* _Required work_: Turn these lines into a Markdown table with two columns, n for the row number and Line for the line itself, leaving out blank lines.
══ Record excerpts ══
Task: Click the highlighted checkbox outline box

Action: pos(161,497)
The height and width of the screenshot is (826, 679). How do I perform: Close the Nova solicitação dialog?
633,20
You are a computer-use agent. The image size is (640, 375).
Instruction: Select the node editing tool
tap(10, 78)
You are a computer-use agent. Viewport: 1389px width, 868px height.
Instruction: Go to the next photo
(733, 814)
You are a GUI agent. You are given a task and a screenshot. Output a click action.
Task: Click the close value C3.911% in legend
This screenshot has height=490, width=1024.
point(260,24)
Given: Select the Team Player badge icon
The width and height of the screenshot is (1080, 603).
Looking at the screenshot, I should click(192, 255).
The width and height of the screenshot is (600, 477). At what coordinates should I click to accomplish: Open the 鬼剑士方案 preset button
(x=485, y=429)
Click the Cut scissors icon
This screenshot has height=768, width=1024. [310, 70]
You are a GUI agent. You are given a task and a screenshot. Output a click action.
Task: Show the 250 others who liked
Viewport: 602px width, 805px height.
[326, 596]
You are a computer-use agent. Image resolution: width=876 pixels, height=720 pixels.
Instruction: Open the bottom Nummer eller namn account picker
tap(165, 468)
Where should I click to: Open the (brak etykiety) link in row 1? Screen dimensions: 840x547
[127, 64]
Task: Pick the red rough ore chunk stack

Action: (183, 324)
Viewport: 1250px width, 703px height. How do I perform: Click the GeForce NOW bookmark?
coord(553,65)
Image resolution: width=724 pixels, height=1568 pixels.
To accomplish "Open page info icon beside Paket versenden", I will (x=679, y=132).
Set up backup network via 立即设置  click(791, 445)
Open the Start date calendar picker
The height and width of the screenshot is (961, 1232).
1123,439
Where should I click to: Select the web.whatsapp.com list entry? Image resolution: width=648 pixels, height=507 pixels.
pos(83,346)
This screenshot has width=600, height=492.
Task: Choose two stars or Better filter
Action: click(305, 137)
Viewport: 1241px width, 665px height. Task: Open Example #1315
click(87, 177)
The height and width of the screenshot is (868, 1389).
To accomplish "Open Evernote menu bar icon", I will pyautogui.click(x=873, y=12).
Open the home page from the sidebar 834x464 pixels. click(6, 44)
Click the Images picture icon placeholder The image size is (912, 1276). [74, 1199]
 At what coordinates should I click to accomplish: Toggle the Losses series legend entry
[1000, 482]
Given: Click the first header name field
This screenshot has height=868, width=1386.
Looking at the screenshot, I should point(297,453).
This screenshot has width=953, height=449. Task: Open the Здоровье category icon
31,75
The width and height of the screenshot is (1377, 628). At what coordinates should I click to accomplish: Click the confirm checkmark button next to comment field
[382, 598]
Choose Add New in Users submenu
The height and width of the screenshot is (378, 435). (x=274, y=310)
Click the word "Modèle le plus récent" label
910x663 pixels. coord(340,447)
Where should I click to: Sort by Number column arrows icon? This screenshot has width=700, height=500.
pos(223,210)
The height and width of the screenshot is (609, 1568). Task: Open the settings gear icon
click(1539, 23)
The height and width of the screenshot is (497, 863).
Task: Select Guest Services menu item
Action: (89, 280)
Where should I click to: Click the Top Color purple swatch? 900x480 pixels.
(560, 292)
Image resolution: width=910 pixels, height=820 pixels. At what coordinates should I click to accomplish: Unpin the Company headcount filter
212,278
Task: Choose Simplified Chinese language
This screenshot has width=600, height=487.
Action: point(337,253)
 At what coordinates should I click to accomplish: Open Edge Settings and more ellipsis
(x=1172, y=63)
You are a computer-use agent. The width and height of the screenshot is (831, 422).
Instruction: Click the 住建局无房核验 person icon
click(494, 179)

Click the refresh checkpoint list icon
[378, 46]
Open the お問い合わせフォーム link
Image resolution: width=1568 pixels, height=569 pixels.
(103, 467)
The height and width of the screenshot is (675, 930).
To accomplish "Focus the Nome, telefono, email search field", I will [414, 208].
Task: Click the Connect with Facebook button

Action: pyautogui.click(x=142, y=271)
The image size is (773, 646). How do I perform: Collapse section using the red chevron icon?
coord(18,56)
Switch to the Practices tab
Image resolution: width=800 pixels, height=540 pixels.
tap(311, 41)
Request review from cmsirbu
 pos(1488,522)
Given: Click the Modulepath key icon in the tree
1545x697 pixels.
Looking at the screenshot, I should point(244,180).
═══
* _Answer to this problem_:
| n | Line |
|---|---|
| 1 | Task: Click the highlighted checkbox outline box |
| 2 | Action: pos(161,497) |
| 3 | The height and width of the screenshot is (826, 679). How do I perform: Close the Nova solicitação dialog? |
| 4 | 633,20 |
| 5 | You are a computer-use agent. The image size is (640, 375). |
| 6 | Instruction: Select the node editing tool |
| 7 | tap(10, 78) |
| 8 | You are a computer-use agent. Viewport: 1389px width, 868px height. |
| 9 | Instruction: Go to the next photo |
| 10 | (733, 814) |
| 11 | You are a GUI agent. You are given a task and a screenshot. Output a click action. |
| 12 | Task: Click the close value C3.911% in legend |
| 13 | This screenshot has height=490, width=1024. |
| 14 | point(260,24) |
| 15 | Given: Select the Team Player badge icon |
| 16 | The width and height of the screenshot is (1080, 603). |
| 17 | Looking at the screenshot, I should click(192, 255). |
| 18 | The width and height of the screenshot is (600, 477). At what coordinates should I click to accomplish: Open the 鬼剑士方案 preset button |
| 19 | (x=485, y=429) |
| 20 | Click the Cut scissors icon |
| 21 | This screenshot has height=768, width=1024. [310, 70] |
| 22 | You are a GUI agent. You are given a task and a screenshot. Output a click action. |
| 23 | Task: Show the 250 others who liked |
| 24 | Viewport: 602px width, 805px height. |
| 25 | [326, 596] |
| 26 | You are a computer-use agent. Image resolution: width=876 pixels, height=720 pixels. |
| 27 | Instruction: Open the bottom Nummer eller namn account picker |
| 28 | tap(165, 468) |
| 29 | Where should I click to: Open the (brak etykiety) link in row 1? Screen dimensions: 840x547 |
| 30 | [127, 64] |
| 31 | Task: Pick the red rough ore chunk stack |
| 32 | Action: (183, 324) |
| 33 | Viewport: 1250px width, 703px height. How do I perform: Click the GeForce NOW bookmark? |
| 34 | coord(553,65) |
| 35 | Image resolution: width=724 pixels, height=1568 pixels. |
| 36 | To accomplish "Open page info icon beside Paket versenden", I will (x=679, y=132). |
| 37 | Set up backup network via 立即设置  click(791, 445) |
| 38 | Open the Start date calendar picker |
| 39 | The height and width of the screenshot is (961, 1232). |
| 40 | 1123,439 |
| 41 | Where should I click to: Select the web.whatsapp.com list entry? Image resolution: width=648 pixels, height=507 pixels. |
| 42 | pos(83,346) |
| 43 | This screenshot has width=600, height=492. |
| 44 | Task: Choose two stars or Better filter |
| 45 | Action: click(305, 137) |
| 46 | Viewport: 1241px width, 665px height. Task: Open Example #1315 |
| 47 | click(87, 177) |
| 48 | The height and width of the screenshot is (868, 1389). |
| 49 | To accomplish "Open Evernote menu bar icon", I will pyautogui.click(x=873, y=12). |
| 50 | Open the home page from the sidebar 834x464 pixels. click(6, 44) |
| 51 | Click the Images picture icon placeholder The image size is (912, 1276). [74, 1199] |
| 52 |  At what coordinates should I click to accomplish: Toggle the Losses series legend entry |
| 53 | [1000, 482] |
| 54 | Given: Click the first header name field |
| 55 | This screenshot has height=868, width=1386. |
| 56 | Looking at the screenshot, I should point(297,453). |
| 57 | This screenshot has width=953, height=449. Task: Open the Здоровье category icon |
| 58 | 31,75 |
| 59 | The width and height of the screenshot is (1377, 628). At what coordinates should I click to accomplish: Click the confirm checkmark button next to comment field |
| 60 | [382, 598] |
| 61 | Choose Add New in Users submenu |
| 62 | The height and width of the screenshot is (378, 435). (x=274, y=310) |
| 63 | Click the word "Modèle le plus récent" label |
| 64 | 910x663 pixels. coord(340,447) |
| 65 | Where should I click to: Sort by Number column arrows icon? This screenshot has width=700, height=500. |
| 66 | pos(223,210) |
| 67 | The height and width of the screenshot is (609, 1568). Task: Open the settings gear icon |
| 68 | click(1539, 23) |
| 69 | The height and width of the screenshot is (497, 863). |
| 70 | Task: Select Guest Services menu item |
| 71 | Action: (89, 280) |
| 72 | Where should I click to: Click the Top Color purple swatch? 900x480 pixels. |
| 73 | (560, 292) |
| 74 | Image resolution: width=910 pixels, height=820 pixels. At what coordinates should I click to accomplish: Unpin the Company headcount filter |
| 75 | 212,278 |
| 76 | Task: Choose Simplified Chinese language |
| 77 | This screenshot has width=600, height=487. |
| 78 | Action: point(337,253) |
| 79 |  At what coordinates should I click to accomplish: Open Edge Settings and more ellipsis |
| 80 | (x=1172, y=63) |
| 81 | You are a computer-use agent. The width and height of the screenshot is (831, 422). |
| 82 | Instruction: Click the 住建局无房核验 person icon |
| 83 | click(494, 179) |
| 84 | Click the refresh checkpoint list icon |
| 85 | [378, 46] |
| 86 | Open the お問い合わせフォーム link |
| 87 | Image resolution: width=1568 pixels, height=569 pixels. |
| 88 | (103, 467) |
| 89 | The height and width of the screenshot is (675, 930). |
| 90 | To accomplish "Focus the Nome, telefono, email search field", I will [414, 208]. |
| 91 | Task: Click the Connect with Facebook button |
| 92 | Action: pyautogui.click(x=142, y=271) |
| 93 | The image size is (773, 646). How do I perform: Collapse section using the red chevron icon? |
| 94 | coord(18,56) |
| 95 | Switch to the Practices tab |
| 96 | Image resolution: width=800 pixels, height=540 pixels. |
| 97 | tap(311, 41) |
| 98 | Request review from cmsirbu |
| 99 |  pos(1488,522) |
| 100 | Given: Click the Modulepath key icon in the tree |
| 101 | 1545x697 pixels. |
| 102 | Looking at the screenshot, I should point(244,180). |